Department of Statistics, University of California, Los Angeles, CA 90095-1554, USA; Department of Human Genetics, University of California, Los Angeles, CA 90095-7088, USA; Department of Computational Medicine, University of California, Los Angeles, CA 90095-1766, USA.
Cell Syst. 2021 Feb 17;12(2):176-194.e6. doi: 10.1016/j.cels.2020.11.008. Epub 2020 Dec 17.
In single-cell RNA sequencing (scRNA-seq), doublets form when two cells are encapsulated into one reaction volume. The existence of doublets, which appear to be-but are not-real cells, is a key confounder in scRNA-seq data analysis. Computational methods have been developed to detect doublets in scRNA-seq data; however, the scRNA-seq field lacks a comprehensive benchmarking of these methods, making it difficult for researchers to choose an appropriate method for specific analyses. We conducted a systematic benchmark study of nine cutting-edge computational doublet-detection methods. Our study included 16 real datasets, which contained experimentally annotated doublets, and 112 realistic synthetic datasets. We compared doublet-detection methods regarding detection accuracy under various experimental settings, impacts on downstream analyses, and computational efficiencies. Our results show that existing methods exhibited diverse performance and distinct advantages in different aspects. Overall, the DoubletFinder method has the best detection accuracy, and the cxds method has the highest computational efficiency. A record of this paper's transparent peer review process is included in the Supplemental Information.
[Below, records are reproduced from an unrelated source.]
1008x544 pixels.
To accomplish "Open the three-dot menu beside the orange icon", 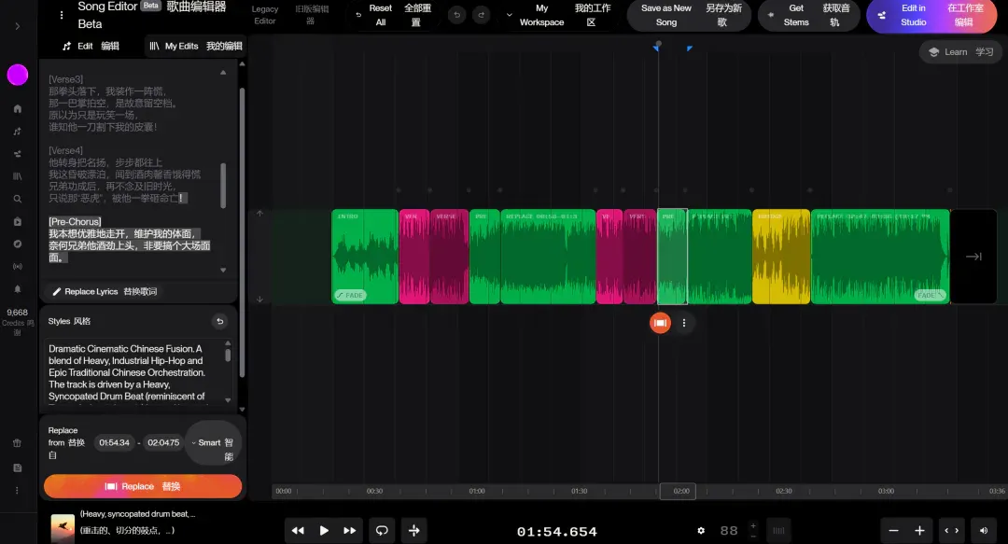I will 684,323.
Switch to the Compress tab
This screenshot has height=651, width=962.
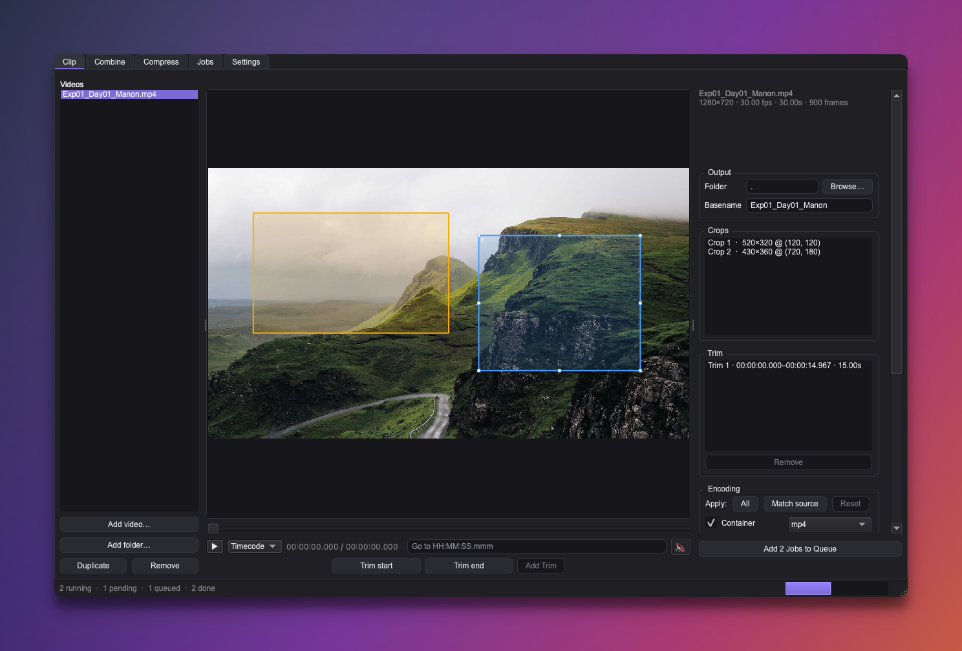coord(161,62)
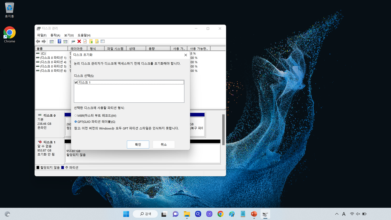Toggle the Show/Hide Action Pane toolbar icon
Viewport: 391px width, 220px height.
point(66,41)
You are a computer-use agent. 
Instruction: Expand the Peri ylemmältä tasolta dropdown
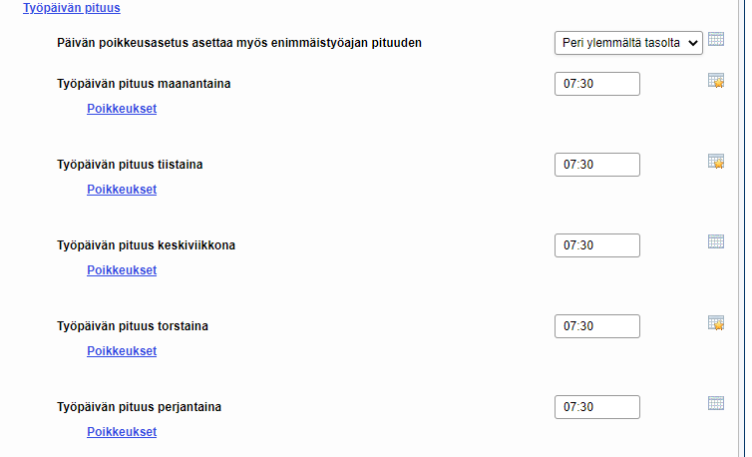(x=628, y=43)
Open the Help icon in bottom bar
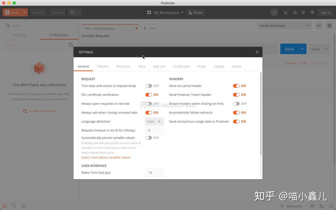 pyautogui.click(x=330, y=206)
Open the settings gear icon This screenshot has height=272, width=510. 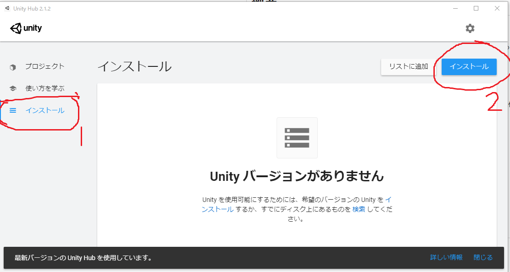(470, 28)
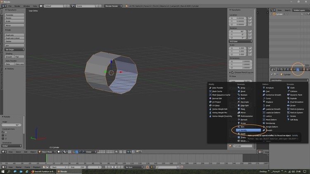Screen dimensions: 310x174
Task: Open the File menu
Action: click(x=10, y=6)
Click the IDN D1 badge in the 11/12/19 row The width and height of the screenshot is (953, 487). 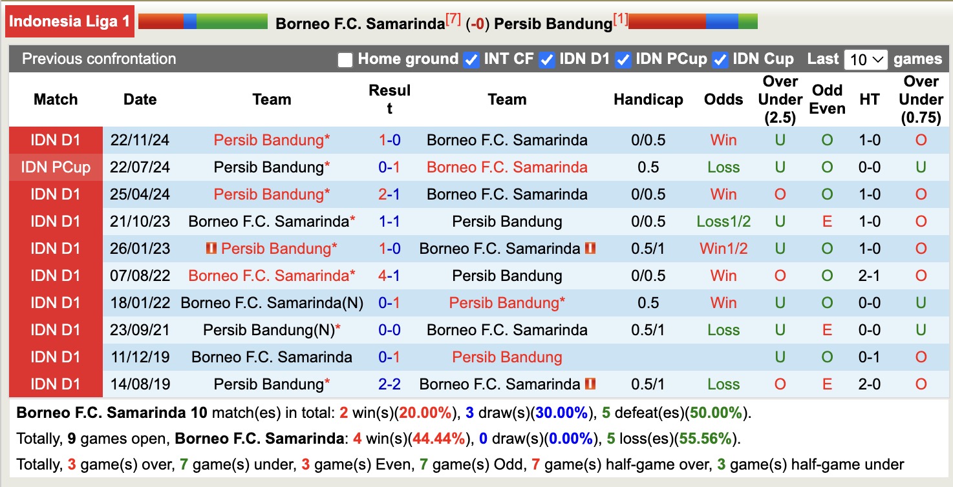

在单细胞 RNA 测序 (scRNA-seq) 中,当两个细胞被包裹在一个反应体积中时,就会形成二聚体。二聚体的存在(看起来是细胞,但实际上不是)是 scRNA-seq 数据分析中的一个关键混杂因素。已经开发了计算方法来检测 scRNA-seq 数据中的二聚体;然而,scRNA-seq 领域缺乏对这些方法的全面基准测试,使得研究人员难以为特定分析选择合适的方法。我们对九种前沿的计算二聚体检测方法进行了系统的基准研究。我们的研究包括 16 个真实数据集,其中包含实验注释的二聚体,以及 112 个现实的合成数据集。我们比较了二聚体检测方法在不同实验设置下的检测准确性、对下游分析的影响以及计算效率。我们的结果表明,现有的方法在不同方面表现出不同的性能和优势。总的来说,DoubletFinder 方法具有最高的检测准确性,而 cxds 方法具有最高的计算效率。本文的透明同行评审过程记录包含在补充信息中。